Phoenix for SAAS application

Hi everyone we are thinking of using phoenix for our SAAS application. use case is pretty tricky
we need separate database for user
eg :- if user xyz registers they will have seperate subdomain xyz.app.com ==> pointing to same phoenix application but using separate database. (xyz_app_db) how we use dynamic db in phoenix? is there better alternative? thanks in advance

4 Likes

As far as I understand, there is no easy way to do exactly that in Phoenix/Ecto. But one could argue that the multiple databases approach is not best for the scenario either.

Postgres comes with a concept of logically separating the sets of data using schemas: https://www.postgresql.org/docs/9.1/static/ddl-schemas.html

and Ecto does support some of that natively, but has also a nice addon called apartmentex that makes working with schemas easier.

https://github.com/Dania02525/apartmentex

I think this is preferred approach rather than dynamically specifying connection parameters/databae URL per tenant.

5 Likes

It’s a perfectly fine pattern to use for SaaS but you will have to use Postgrex directly without Ecto given your use case it might be a good idea in any case.

3 Likes

People generally use multiple DBs when the approach your outline would not be enough e.g. we had a service that would have 300GB tables for a single table and a single client the whole DB for one client could be close to 1TB so using a single server was not an option.

2 Likes

thanks thinking about same

1 Like

I use elixir for exactly the same approach (subdomains and separated organizations). We however just use one database, and all resources reference an organization or an organization_user (in our case the higher level user can join multiple organizations). When scaling, we can easily shard databases, but we do not have these scaling issues yet.

What is the reason you would like to have multiple databases?

2 Likes

I’ve built quite a few SaaS systems and we did the multi-database approach too. This decision has been biting my behind ever since in one of the projects. At some point you will need to query across the tenants to do some reporting, maybe some validation, maybe enforce some other business rules. And with multiple databases it is quite painful to do so.

PostgreSQL can do sharding/clustering quite nicely. It does have some nice modules that can be really helpful too, one example is https://www.postgresql.org/docs/9.3/static/postgres-fdw.html
which basically allow you to set up a “proxy database” that will pull some tables from external data postgres servers.

Having said that, you first need to figure out if you will have a problem. I believe a lot of SAAS systems do run just fine on one database. Maybe there is no problem and we’re “solving imaginary scaling issue”.

3 Likes

Regardless of whether multiple databases is the way to go or not, I believe that Ecto has an overly rigid interface. Preferably, I’d like to be able to start a repo without needing to define a module, or provide App env. Something like the following would be nice:

Ecto.Repo.start_link(connection_opts, gen_server_opts)

## [STATED GOAL 1]
Rewrite the rows below as a numbered list without blank lines, starting at the line that contains "Where should I" and ending at the line that contains "Action: point(573,552)".

## [SUPPLIED MATERIAL]
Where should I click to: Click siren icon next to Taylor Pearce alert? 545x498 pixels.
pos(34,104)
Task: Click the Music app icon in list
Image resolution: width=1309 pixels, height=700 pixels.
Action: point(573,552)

---

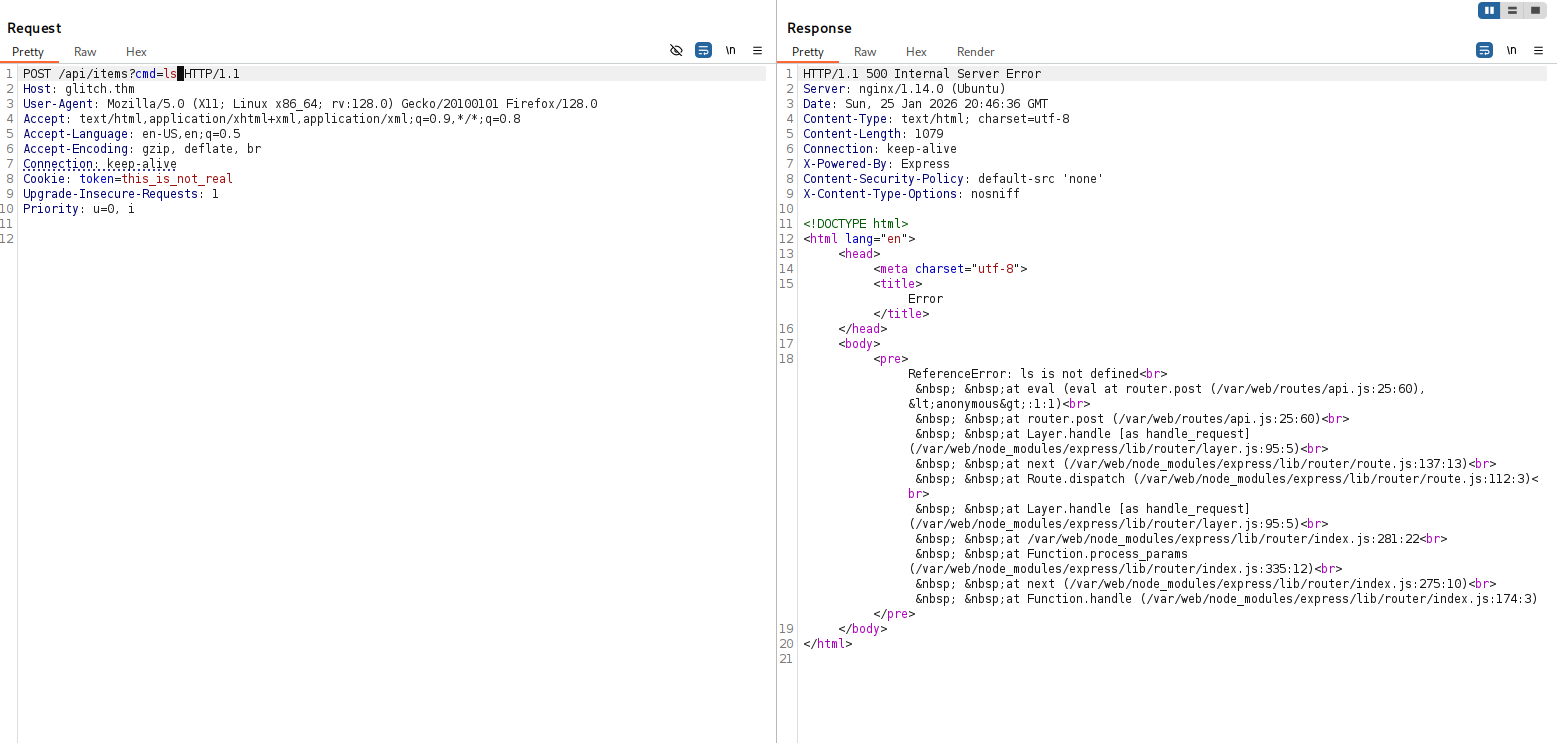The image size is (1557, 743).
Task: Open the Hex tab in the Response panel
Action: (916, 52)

==

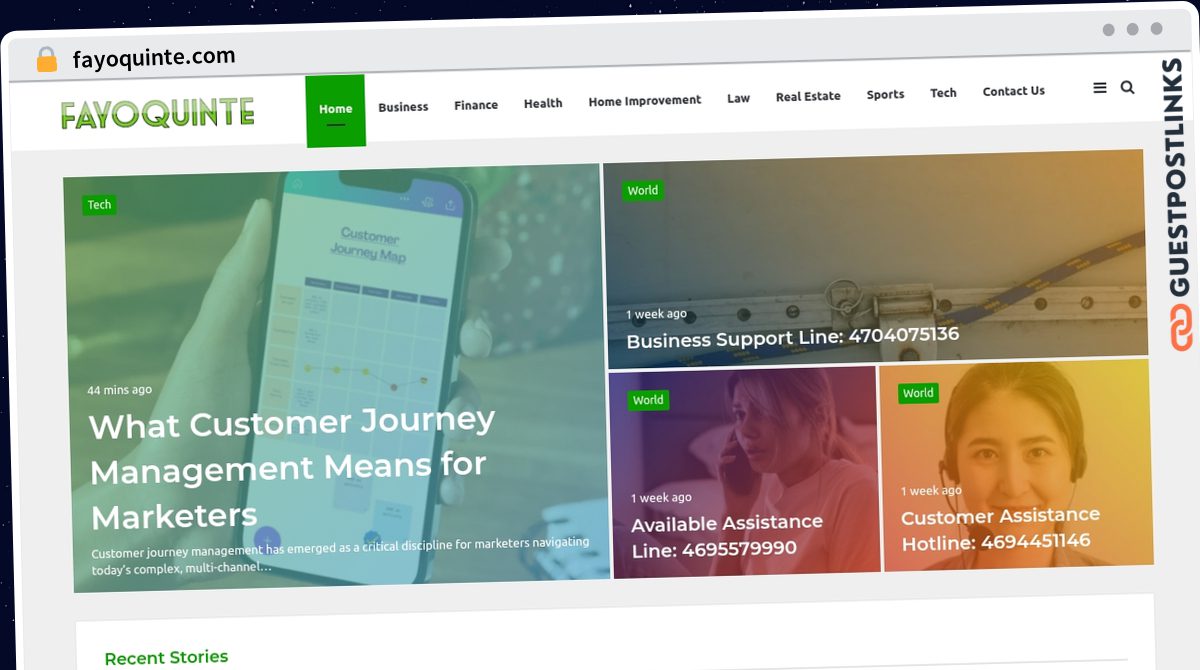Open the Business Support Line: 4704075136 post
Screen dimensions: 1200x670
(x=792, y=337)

## [STATED GOAL 2]
From the forum thread above, copy the passage starting at "As far as I" and ending at "in any case.".

## [EXERCISE RESPONSE 1]
1. Where should I click to: Click siren icon next to Taylor Pearce alert? 545x498 pixels.
2. pos(34,104)
3. Task: Click the Music app icon in list
4. Image resolution: width=1309 pixels, height=700 pixels.
5. Action: point(573,552)

## [EXERCISE RESPONSE 2]
As far as I understand, there is no easy way to do exactly that in Phoenix/Ecto. But one could argue that the multiple databases approach is not best for the scenario either.

Postgres comes with a concept of logically separating the sets of data using schemas: https://www.postgresql.org/docs/9.1/static/ddl-schemas.html

and Ecto does support some of that natively, but has also a nice addon called apartmentex that makes working with schemas easier.

https://github.com/Dania02525/apartmentex

I think this is preferred approach rather than dynamically specifying connection parameters/databae URL per tenant.

5 Likes

It’s a perfectly fine pattern to use for SaaS but you will have to use Postgrex directly without Ecto given your use case it might be a good idea in any case.